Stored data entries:
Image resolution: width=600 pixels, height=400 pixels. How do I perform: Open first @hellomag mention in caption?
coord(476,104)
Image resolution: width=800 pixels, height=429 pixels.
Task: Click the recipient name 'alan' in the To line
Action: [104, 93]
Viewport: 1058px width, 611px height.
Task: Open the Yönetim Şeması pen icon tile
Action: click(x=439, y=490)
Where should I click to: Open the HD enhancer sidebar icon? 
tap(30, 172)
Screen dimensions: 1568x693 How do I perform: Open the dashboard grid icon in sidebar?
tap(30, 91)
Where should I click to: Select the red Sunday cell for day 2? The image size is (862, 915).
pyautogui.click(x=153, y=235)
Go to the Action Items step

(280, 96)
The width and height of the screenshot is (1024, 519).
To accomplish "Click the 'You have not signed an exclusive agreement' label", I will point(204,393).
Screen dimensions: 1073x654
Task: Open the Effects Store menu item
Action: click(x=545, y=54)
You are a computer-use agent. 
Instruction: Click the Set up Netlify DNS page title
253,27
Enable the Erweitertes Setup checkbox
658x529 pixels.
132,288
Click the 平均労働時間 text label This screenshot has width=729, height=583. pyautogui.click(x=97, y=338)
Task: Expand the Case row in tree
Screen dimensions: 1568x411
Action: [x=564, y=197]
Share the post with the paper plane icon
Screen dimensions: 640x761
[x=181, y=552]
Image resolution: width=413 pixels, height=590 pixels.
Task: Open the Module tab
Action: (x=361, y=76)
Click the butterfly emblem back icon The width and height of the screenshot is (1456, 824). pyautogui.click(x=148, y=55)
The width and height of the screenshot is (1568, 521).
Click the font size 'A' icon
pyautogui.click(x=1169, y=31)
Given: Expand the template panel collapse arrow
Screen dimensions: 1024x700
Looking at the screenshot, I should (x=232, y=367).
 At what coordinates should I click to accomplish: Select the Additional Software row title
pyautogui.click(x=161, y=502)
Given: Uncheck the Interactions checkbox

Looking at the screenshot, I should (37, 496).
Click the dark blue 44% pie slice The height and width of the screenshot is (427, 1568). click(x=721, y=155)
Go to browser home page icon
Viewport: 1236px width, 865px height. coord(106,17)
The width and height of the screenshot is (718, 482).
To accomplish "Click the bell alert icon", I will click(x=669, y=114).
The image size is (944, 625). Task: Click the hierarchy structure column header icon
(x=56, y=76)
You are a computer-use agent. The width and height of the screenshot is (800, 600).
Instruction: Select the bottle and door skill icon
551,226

:: REQUIREMENT ::
Among the records, find all lines that include the string "computer" and return them.

:: THE COMPLETED TASK ::
You are a computer-use agent. 
You are a computer-use agent. The width and height of the screenshot is (800, 600).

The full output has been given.